If a third-party's solution didn't exist, they would build one. But as the consortium grew, that clarity began to blur.

A fourth and fifth group was added to the original three working groups.

A collaborative lab was created, complete with computer scientists decked out in white lab coats emblazoned with the R3CEV logo. This lab was designed specifically to find a "unified approach" to counter what the team perceived as a hitherto ad hoc environment of experiments being conducted elsewhere in the financial industry.

The lab, which was originally intended to be a sandbox environment for experimentation, ended up becoming what Cooper describes as a "critical" component of the business model and served as a foundation that connected the other working groups together.

During lab experiments, present in the room or remotely are a collection of computer specialists, architects, business experts and legal gurus to provide feedback and troubleshoot as banks around the world launched their nodes for hosting the network.

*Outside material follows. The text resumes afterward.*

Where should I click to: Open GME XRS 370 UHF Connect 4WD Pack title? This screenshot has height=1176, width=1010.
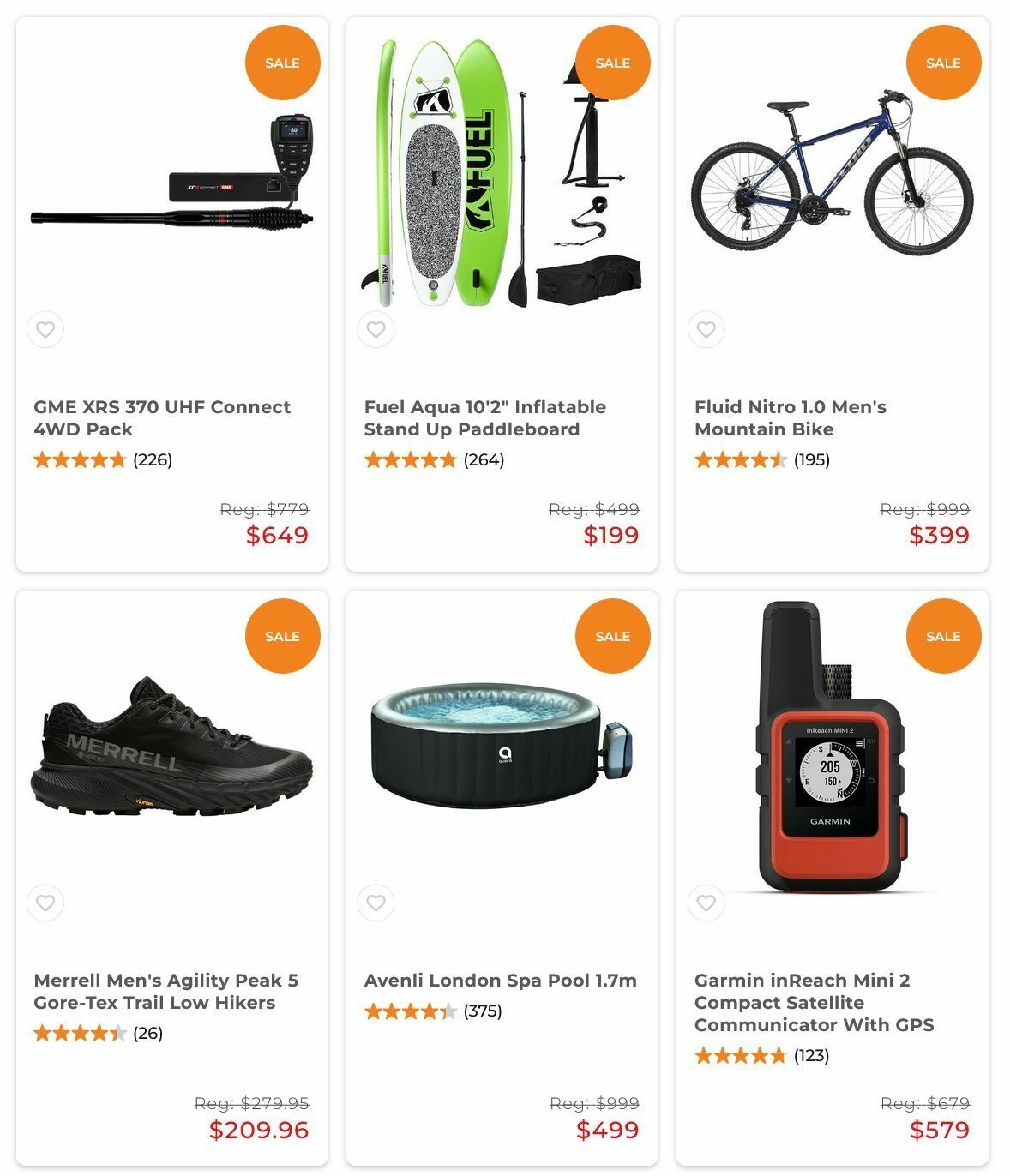(x=162, y=418)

"We can see on a screen when each of the nodes goes live," said Cooper. "If the node didn’t work, scientists can walk them through."

A fifth group, the research team, which was also added later, is frequently plugged in remotely or actually in the room to collect feedback for their own analysis of how the banks act on the network.

Cooper said:

"What we ended up getting to is it’s not adopt, adapt or build, but all three.”

Dealing with the competition

Ranging from another consortium, to an established player partnering with another blockchain startup, there’s no shortage of interested parties that some might view as potential competitors.

Hyperledger is a consortium of both banking and non-banking companies, of which R3 is also a member. In recent months JPMorgan Chase and Intel have both unveiled their own distributed ledger efforts at Hyperledger meetings.

The Depository Trust & Clearing Corporation (DTCC), which currently conducts a wide-range of transactions totaling $1.6qn, has partnered with Digital Asset Holdings for its own post-trade trial of the technology. Further, he DTCC recently positioned itself more broadly with a conference that served as a showcase of its expertise.

However, in the end, Cooper told CoinDesk there's room in the industry for more than one solution.

"We do not believe that this industry is heading in the direction where there will be one blockchain and one distributed ledger that takes over the world."

Over the coming months R3CEV plans to continue to work with its partners to improve the service, and to release the core of the Corda platform as open-source contribution.